When swollen lymph nodes in the neck, above the clavicles (collarbone) or in the axilla (armpit) occur there are a few immediate questions we need to answer.
Is there infection occurring in the body?
Could lymphoma (a cancer that begins in the immune system lymphocytes) be present or developing?
Is there cancer spreading from other sites?
A number of factors will help determine the importance of each of these questions.
For example, if a teenager has signs and symptoms of tonsillitis and there lymph nodes are swollen in the neck, we disregard the question of cancer. We know infection is causing the lymph node swelling.

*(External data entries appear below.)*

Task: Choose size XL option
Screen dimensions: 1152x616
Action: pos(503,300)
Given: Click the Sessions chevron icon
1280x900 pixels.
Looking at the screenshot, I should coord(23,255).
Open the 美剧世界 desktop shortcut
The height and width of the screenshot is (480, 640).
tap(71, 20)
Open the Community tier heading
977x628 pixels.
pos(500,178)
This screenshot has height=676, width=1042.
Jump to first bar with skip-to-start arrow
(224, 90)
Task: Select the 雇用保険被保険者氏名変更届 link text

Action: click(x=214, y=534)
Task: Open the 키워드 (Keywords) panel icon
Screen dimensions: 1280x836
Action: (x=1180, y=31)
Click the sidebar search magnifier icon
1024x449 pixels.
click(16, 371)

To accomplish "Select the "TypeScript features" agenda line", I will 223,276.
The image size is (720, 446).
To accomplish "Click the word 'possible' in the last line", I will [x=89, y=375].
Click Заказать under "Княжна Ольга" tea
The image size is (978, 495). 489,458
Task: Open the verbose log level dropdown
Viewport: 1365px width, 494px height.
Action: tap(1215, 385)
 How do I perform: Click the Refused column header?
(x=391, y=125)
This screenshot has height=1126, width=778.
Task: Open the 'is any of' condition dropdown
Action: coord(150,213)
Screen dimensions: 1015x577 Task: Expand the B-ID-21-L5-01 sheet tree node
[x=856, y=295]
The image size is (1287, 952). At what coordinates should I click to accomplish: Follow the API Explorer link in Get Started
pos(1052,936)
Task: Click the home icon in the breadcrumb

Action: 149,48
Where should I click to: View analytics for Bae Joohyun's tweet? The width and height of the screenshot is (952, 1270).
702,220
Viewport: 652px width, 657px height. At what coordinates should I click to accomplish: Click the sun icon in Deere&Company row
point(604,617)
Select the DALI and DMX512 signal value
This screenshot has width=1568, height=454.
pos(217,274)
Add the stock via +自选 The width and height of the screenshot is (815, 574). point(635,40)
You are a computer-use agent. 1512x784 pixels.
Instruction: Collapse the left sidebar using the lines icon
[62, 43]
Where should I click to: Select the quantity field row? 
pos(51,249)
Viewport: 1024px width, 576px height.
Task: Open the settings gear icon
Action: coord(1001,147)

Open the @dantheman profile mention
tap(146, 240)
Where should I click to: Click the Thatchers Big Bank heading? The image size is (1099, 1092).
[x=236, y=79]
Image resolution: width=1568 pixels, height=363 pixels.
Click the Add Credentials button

On the other hand, if a 30 year women has swollen lymph nodes above both clavicles and complaining of weight loss and night sweats, we must rule out lymphoma (e.g. Hodgkin or non Hodgkin).
Lastly, if a patient with a history of cancer …say prostate or cervical cancer…develop swollen glands in both axilla, then we should wonder if the cancer has reoccurred and is it metastasizing (traveling to other parts of the body).
The lymph system is comprised of lymph vessels, lymph tissue including lymph nodes and lymph fluid. These components are located throughout the body and are intimate with cardiovascular, pulmonary, digestive, genito-urinary, musculoskeletal and neurological systems. The lymph system also includes the spleen, thymus and bone marrow where blood cells are produced.
The basic job of the lymph system is threefold:
Lymph nodes become enlarged with the increased influx of lymphocytes (white blood cells). The immune response to foreign material also increases the production rate of T and B cells (part of the immune system) withing the lymph node.
Since lymph nodes are spread out in the body, some are palpable and some are not. During infection of the throat for example, lymph node swelling may be felt in the area below the jaw or along the side of the neck.
In other cases, if cancer is suspected… say due to unexplained weight loss or lump in the breast, lymph nodes in that region of the body will be evaluated with palpation or sometimes with a CT scan of the chest and abdominal cavity.
In sum, if you notice swollen glands, question why they are there. Often it is nothing more than a short term infection. But the best route is to notify your physician who will take a history and physical exam and give an appropriate diagnosis and treatment plan.